## Task instructions
Each of the lines below must be written out exactly as shown.

───

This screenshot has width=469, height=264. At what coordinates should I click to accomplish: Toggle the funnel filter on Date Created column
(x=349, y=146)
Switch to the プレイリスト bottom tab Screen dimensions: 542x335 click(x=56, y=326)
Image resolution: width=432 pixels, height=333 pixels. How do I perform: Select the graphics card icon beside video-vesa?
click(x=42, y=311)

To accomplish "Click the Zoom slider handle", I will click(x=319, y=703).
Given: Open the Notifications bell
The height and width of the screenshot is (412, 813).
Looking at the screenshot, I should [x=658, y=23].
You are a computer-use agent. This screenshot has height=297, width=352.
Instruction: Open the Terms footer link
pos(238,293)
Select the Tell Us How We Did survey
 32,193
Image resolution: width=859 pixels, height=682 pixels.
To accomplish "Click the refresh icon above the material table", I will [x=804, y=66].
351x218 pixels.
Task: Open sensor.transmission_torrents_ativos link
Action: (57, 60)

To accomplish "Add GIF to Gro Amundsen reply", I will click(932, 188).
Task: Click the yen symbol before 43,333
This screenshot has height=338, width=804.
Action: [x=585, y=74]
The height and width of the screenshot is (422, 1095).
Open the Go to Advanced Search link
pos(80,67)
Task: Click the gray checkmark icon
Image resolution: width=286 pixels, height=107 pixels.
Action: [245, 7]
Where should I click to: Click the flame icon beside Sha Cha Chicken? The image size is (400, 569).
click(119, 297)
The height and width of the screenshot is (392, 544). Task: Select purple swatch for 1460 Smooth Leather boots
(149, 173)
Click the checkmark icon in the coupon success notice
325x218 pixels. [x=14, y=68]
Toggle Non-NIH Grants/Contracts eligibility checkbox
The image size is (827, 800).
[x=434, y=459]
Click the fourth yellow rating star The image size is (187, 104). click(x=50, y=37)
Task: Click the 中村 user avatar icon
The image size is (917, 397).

───

## Exercise solution
This screenshot has width=469, height=264. At what coordinates should I click to accomplish: Toggle the funnel filter on Date Created column
(x=349, y=146)
Switch to the プレイリスト bottom tab Screen dimensions: 542x335 click(x=56, y=326)
Image resolution: width=432 pixels, height=333 pixels. How do I perform: Select the graphics card icon beside video-vesa?
click(x=42, y=311)

To accomplish "Click the Zoom slider handle", I will click(x=319, y=703).
Given: Open the Notifications bell
The height and width of the screenshot is (412, 813).
Looking at the screenshot, I should [x=658, y=23].
You are a computer-use agent. This screenshot has height=297, width=352.
Instruction: Open the Terms footer link
pos(238,293)
Select the Tell Us How We Did survey
 32,193
Image resolution: width=859 pixels, height=682 pixels.
To accomplish "Click the refresh icon above the material table", I will [x=804, y=66].
351x218 pixels.
Task: Open sensor.transmission_torrents_ativos link
Action: (57, 60)

To accomplish "Add GIF to Gro Amundsen reply", I will click(932, 188).
Task: Click the yen symbol before 43,333
This screenshot has height=338, width=804.
Action: [x=585, y=74]
The height and width of the screenshot is (422, 1095).
Open the Go to Advanced Search link
pos(80,67)
Task: Click the gray checkmark icon
Image resolution: width=286 pixels, height=107 pixels.
Action: [245, 7]
Where should I click to: Click the flame icon beside Sha Cha Chicken? The image size is (400, 569).
click(119, 297)
The height and width of the screenshot is (392, 544). Task: Select purple swatch for 1460 Smooth Leather boots
(149, 173)
Click the checkmark icon in the coupon success notice
325x218 pixels. [x=14, y=68]
Toggle Non-NIH Grants/Contracts eligibility checkbox
The image size is (827, 800).
[x=434, y=459]
Click the fourth yellow rating star The image size is (187, 104). click(x=50, y=37)
Task: Click the 中村 user avatar icon
The image size is (917, 397).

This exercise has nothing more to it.